How do you set AssemblyVersion when using Publish Profiles (.pubxml) from a Web Site Project?
Asked Answered
G

3

5

I am using the new ASP.Net and Web Tools 2012.2 Publish Profiles for Web Sites (not web application).

I have created a Publish Profile using the tooling which has created the file website.publishproj in the root of the web site.

The website.publishproj file contains the following:

<AssemblyAttributes Include="AssemblyFileVersion">
    <Value>$(AssemblyFileVersion)</Value>
</AssemblyAttributes>
<AssemblyAttributes Include="AssemblyVersion">
    <Value>$(AssemblyVersion)</Value>
</AssemblyAttributes>

This would suggest that you can pass in the properties to MSBuild to set the version of the output dll.

However, single output assembly for the website (it is compiled and then merged into a single assembly) always has the version number 1.0.0.0.

I have tried passing in /p:AssemblyFileVersion=2.1.0.0;AssemblyVersion=2.1.0.0 but this has no effect.

I've even tried editing the website.publishproj file directly, but this has no effect either.

Does anyone know how to set the version number of the output assembly on a Web Site Project when you want it merged into a single assembly?

Goldshell answered 28/2, 2013 at 22:38 Comment(0)
G
6

I've managed to solve this issue. I think it is a bug with the tools.

If you set the OutputPath property to a relative path in the website.publishproj file, then the AssemblyVersion and AssemblyFileVersion properties are not respected.

This is due to how this versioning works when merging website assemblies into one single assembly.

What happens is that an AssemblyInfo.cs file is generated during the deploy and the supplied version numbers are inputted. This AssemblyInfo.cs file is then compiled into an AssemblyInfo.dll containing the version numbers you passed in.
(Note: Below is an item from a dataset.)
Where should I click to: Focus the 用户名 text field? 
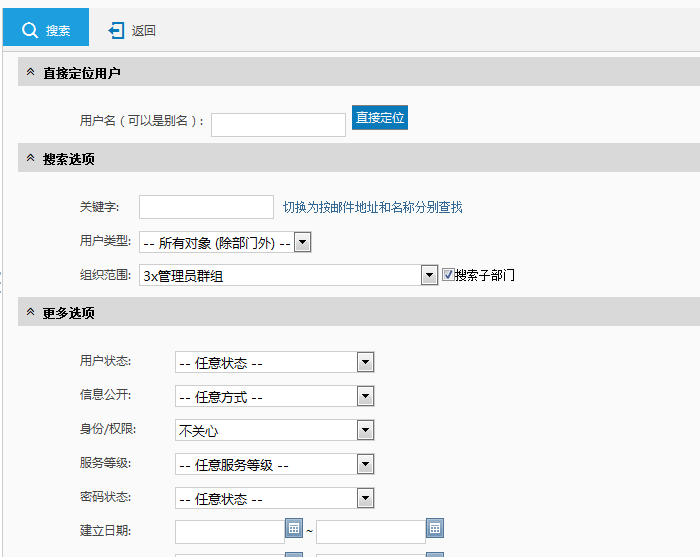pyautogui.click(x=278, y=124)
Then aspnet_merge.exe is called with the copyattrs argument pointing to the AssemblyInfo.dll it generated previously.

If you set OutputPath to a relative path then this copyattrs argument points to a dll that does not exist. This is because it is run from the path where the aspnet_merge.exe tool lives. Therefore a relative path back to the AssemblyInfo.dll assembly does not find it's true location.

OutputPath cannot be relative.

To fix the issue, I set mine to:

<PropertyGroup>
    <OutputPath>$(MSBuildProjectDirectory)\..\..\TempPackageBuildDir\</OutputPath>
</PropertyGroup>

Why bother setting the OutputPath at all?
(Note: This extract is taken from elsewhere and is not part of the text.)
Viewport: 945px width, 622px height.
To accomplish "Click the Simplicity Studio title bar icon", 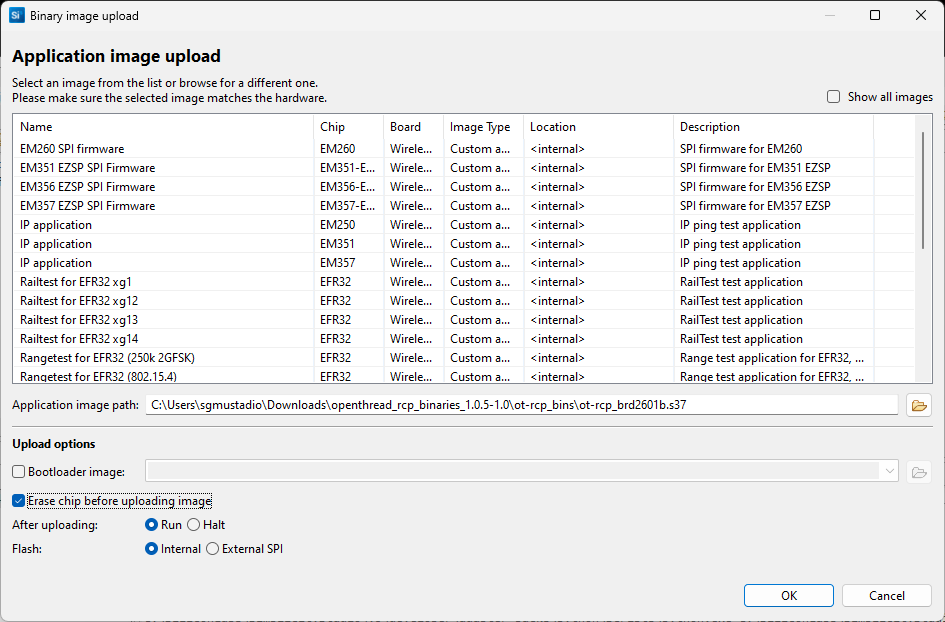I will coord(15,15).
When you do not set the OutputPath it uses the temp directory in your environment variables. In my case, this would cause the build to fail, because the file lengths of some of the files were exceeding the 260 character windows limit (I have a very large website). The only way I could get it to build at all was to set the OutputPath to a more shallow path.

Goldshell answered 1/3, 2013 at 8:21 Comment(1)
I was able to edit the version directly in the website.publishproj file in the <AssemblyFileVersion> and <AssemblyVersion> elements in a previous <PropertyGroup> element block. Maybe this is new functionality after this question was asked and answered. Or a bug was fixed. Either way. Hope this helps someone else.Tove
K
2

For me the solution was to add the attributes to my .pubxml file.

<Project ToolsVersion="4.0" xmlns="http://schemas.microsoft.com/developer/msbuild/2003">
  <PropertyGroup>
    <AssemblyVersion>2.3.0.0</AssemblyVersion>
    <AssemblyFileVersion>2.3.0.0</AssemblyFileVersion>
    ... rest of properties ...
  </PropertyGroup>
</Project>
Kulak answered 16/10, 2020 at 16:58 Comment(0)
D
0

I was getting a similar issue, but for a different reason.

My project's MSBuild Options > Output folder path was set to a different path than my Publish > Connection > Target location path, and so it wasn't inheriting the version information from the AssemblyInfo.dll

Hopefully this will help someone else.